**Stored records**
══════════
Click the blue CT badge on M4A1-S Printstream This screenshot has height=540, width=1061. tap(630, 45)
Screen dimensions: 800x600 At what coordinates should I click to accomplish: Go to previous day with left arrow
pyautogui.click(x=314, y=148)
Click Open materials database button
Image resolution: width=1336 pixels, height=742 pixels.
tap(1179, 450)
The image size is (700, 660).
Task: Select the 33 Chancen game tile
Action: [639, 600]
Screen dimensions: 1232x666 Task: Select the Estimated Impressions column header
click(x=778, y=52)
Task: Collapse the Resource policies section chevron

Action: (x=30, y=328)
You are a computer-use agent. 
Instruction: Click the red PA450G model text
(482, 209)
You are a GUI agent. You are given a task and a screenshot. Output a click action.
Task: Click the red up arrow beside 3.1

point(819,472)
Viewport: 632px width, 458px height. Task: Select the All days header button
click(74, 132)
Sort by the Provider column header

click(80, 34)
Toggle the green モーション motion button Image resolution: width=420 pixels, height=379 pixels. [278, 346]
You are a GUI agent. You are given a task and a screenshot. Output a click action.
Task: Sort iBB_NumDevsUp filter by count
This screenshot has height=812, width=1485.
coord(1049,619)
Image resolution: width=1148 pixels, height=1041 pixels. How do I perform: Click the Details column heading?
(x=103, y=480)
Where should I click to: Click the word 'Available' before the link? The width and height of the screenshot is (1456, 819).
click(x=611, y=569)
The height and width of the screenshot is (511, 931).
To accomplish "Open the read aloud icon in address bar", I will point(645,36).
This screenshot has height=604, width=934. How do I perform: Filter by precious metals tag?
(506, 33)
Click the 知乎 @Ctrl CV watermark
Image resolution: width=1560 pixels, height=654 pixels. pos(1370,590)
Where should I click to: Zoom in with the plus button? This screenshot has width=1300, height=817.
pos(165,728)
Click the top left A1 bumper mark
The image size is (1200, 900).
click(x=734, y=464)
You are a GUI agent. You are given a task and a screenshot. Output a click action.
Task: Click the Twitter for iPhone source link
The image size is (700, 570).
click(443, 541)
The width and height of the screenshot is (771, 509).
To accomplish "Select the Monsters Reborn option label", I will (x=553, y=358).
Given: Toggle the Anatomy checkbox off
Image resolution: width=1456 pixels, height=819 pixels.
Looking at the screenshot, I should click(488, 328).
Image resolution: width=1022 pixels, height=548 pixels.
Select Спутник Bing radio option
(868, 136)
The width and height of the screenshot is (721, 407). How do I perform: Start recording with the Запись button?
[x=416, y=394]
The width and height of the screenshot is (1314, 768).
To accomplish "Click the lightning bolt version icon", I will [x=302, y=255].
══════════
**EXERCISE DIRECTIONS**
Copy each line from the data above that includes "Toggle".

**TASK RESPONSE**
Toggle the green モーション motion button Image resolution: width=420 pixels, height=379 pixels. [278, 346]
Given: Toggle the Anatomy checkbox off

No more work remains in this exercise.